A virus bestiary

There are more viruses on Earth than there are stars in the universe.

If you stacked every virus end to end they would stretch 100,000 light years.

10 percent of all the photosynthesis on the Earth is carried out with virus genes.

Life as we know it may owe its existence to viruses.

Astonishing facts such as these pepper Carl Zimmer's A Planet of Viruses, a book whose ten short and clear chapters offer as good an introduction to these extraordinary entities -- microbiology's polymorphous Trimurti -- as you could wish for. [1]

Research into the nature of viruses and their significance to life as a whole has exploded in the last couple of decades. There is, surely, much more to discover. For now at least three fundamental points seem clear: viruses are ubiquitous, diverse, and have played a central role in the evolution of (virtually) all life forms.

chart from Pennisi, Science, 25 March 2011

Nowhere is this more apparent than in the world ocean, which holds about 1,000,000,000,000,000,000,000,000,000,000 of the blighters. [2]  As Zimmer notes, ocean viruses are stunning not just for their sheer numbers but also for their genetic diversity:

The genes in a human and the genes in a shark are quite similar -- so similar that scientists can find a related counterpart in the shark genome to most genes in the human genome. The genetic makeup of viruses, on the other hand, matches almost nothing. In a survey of viruses in the Arctic Ocean, the Gulf of Mexico, Bermuda and the northern Pacific, scientists identified 1.8 million viral genes. Only 10 percent of them showed any match to any gene from any microbe, animal, plant or other organism -- even [to] any other known virus. The 90 percent were entirely new to science. In 200 litres of seawater, scientists typically find 5,000 genetically distinct kinds of viruses. In a kilogram of marine sediment, there may be a million kinds.

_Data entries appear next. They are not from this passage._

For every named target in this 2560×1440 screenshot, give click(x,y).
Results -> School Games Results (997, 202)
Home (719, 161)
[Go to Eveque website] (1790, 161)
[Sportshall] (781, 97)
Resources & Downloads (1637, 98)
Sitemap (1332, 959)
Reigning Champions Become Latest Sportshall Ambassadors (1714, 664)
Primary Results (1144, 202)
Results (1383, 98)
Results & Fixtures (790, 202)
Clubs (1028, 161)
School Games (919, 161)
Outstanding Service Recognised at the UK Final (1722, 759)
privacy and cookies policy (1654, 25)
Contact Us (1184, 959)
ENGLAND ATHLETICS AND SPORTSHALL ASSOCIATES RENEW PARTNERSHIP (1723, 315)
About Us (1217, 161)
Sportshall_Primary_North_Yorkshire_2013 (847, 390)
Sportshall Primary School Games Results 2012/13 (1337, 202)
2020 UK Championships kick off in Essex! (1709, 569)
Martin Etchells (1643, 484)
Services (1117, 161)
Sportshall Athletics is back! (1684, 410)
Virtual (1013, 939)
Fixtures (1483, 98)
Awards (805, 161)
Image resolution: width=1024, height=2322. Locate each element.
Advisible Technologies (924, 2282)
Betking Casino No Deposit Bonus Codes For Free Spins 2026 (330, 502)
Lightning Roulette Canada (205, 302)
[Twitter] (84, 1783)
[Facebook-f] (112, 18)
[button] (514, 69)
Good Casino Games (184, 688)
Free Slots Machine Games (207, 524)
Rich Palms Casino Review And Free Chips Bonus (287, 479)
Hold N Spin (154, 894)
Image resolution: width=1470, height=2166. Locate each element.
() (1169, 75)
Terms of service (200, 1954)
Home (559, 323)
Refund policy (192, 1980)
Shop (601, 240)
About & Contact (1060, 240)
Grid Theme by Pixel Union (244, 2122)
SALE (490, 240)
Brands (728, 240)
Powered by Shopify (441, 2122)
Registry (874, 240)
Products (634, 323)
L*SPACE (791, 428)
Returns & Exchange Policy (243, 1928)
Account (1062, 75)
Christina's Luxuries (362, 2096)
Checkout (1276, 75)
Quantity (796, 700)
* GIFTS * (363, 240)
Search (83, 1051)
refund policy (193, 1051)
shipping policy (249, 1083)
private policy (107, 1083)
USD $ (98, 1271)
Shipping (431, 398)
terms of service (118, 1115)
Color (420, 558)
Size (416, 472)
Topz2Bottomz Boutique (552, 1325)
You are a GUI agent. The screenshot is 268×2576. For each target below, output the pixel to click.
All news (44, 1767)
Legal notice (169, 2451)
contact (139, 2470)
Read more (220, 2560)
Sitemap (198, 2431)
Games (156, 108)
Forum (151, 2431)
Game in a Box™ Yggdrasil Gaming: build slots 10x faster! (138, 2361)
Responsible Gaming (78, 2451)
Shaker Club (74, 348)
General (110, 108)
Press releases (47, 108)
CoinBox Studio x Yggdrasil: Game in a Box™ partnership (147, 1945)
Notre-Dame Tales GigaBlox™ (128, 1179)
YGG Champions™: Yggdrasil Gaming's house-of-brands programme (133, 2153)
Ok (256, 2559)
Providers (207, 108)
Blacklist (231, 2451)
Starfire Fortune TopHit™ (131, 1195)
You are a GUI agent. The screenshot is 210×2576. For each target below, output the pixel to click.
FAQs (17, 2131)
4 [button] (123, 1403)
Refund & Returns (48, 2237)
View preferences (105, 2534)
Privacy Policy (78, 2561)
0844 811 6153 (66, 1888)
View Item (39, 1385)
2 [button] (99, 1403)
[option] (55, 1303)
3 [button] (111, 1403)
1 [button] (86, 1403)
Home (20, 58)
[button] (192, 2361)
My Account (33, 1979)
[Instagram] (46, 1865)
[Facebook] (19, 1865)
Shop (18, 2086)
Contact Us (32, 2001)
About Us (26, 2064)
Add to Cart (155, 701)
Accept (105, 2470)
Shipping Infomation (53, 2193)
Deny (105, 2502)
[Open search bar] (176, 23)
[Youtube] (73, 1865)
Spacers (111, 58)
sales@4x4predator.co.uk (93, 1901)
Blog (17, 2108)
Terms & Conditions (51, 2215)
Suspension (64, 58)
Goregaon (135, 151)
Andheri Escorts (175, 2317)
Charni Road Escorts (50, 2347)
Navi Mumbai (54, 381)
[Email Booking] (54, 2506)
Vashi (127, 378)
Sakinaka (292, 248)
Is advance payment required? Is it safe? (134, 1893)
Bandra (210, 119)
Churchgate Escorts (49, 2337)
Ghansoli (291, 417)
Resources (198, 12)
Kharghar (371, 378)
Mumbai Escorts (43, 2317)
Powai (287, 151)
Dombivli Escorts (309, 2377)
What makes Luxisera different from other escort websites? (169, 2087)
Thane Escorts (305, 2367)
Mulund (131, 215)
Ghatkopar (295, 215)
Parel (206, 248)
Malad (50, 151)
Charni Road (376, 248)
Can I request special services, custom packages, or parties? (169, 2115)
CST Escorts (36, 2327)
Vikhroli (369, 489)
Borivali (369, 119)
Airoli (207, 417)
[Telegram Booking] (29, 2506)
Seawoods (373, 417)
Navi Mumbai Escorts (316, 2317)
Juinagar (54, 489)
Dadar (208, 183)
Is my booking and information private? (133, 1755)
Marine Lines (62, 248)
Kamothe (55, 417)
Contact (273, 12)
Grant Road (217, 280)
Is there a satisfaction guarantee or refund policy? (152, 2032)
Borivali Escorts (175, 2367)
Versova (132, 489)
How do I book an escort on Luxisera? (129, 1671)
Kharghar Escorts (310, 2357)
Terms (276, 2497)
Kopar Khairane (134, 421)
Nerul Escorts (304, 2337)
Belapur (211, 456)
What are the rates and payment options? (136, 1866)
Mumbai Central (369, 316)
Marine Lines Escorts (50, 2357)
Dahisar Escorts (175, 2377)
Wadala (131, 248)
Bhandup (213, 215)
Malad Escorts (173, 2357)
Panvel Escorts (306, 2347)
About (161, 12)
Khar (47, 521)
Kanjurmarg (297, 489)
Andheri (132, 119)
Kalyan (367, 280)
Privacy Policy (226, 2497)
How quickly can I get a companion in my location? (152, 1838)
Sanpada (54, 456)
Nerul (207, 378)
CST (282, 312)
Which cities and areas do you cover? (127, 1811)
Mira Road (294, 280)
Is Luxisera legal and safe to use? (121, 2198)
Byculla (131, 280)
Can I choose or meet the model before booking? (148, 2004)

One speculation: if -- as has been suggested [3] -- the ancestors of viruses predate cells, could they have played a role in the emergence of life itself from what Martin Nowak has called 'pre-life'? [4], [5]

A virus within this eukaryote, Cafeteria roenbergensis,  has the largest genome of any known marine virus, with ~730,000 base pairs of double-stranded DNA. It may be a member a fourth domain of life.

Notes

[1] Like other reviewers such as Maggie Koerth-Baker at Boing Boing I received a free review copy.

[2] If I count correctly that's 10^{30 --} a nonillion.

[3] Eugene Koonin, Tatiana Senkevich and Valerian Dolja: The ancient Virus World and evolution of cells.

[4] 'Life', suggests Nowak, can be seen as 'an infection of pre-life.' See Super-Cooperators by Martin Nowak and Roger Highfield, and Prevolutionary dynamics and the origin of evolution by Martin Nowak and Hisashi Ohtsuki.

[5] As Zimmer reports, Patrick Forterre has proposed that in an RNA world, viruses invented double stranded DNA as a way to protect their genes from attack. 'Eventually their hosts took over their DNA, which then took over the world. Life as we know it...may have needed viruses to get its start.'

P.S. In the second section of this essay drawing on his book The Mathematics of Life, Iain Stewart explores how the structure of viruses can be explained by maths.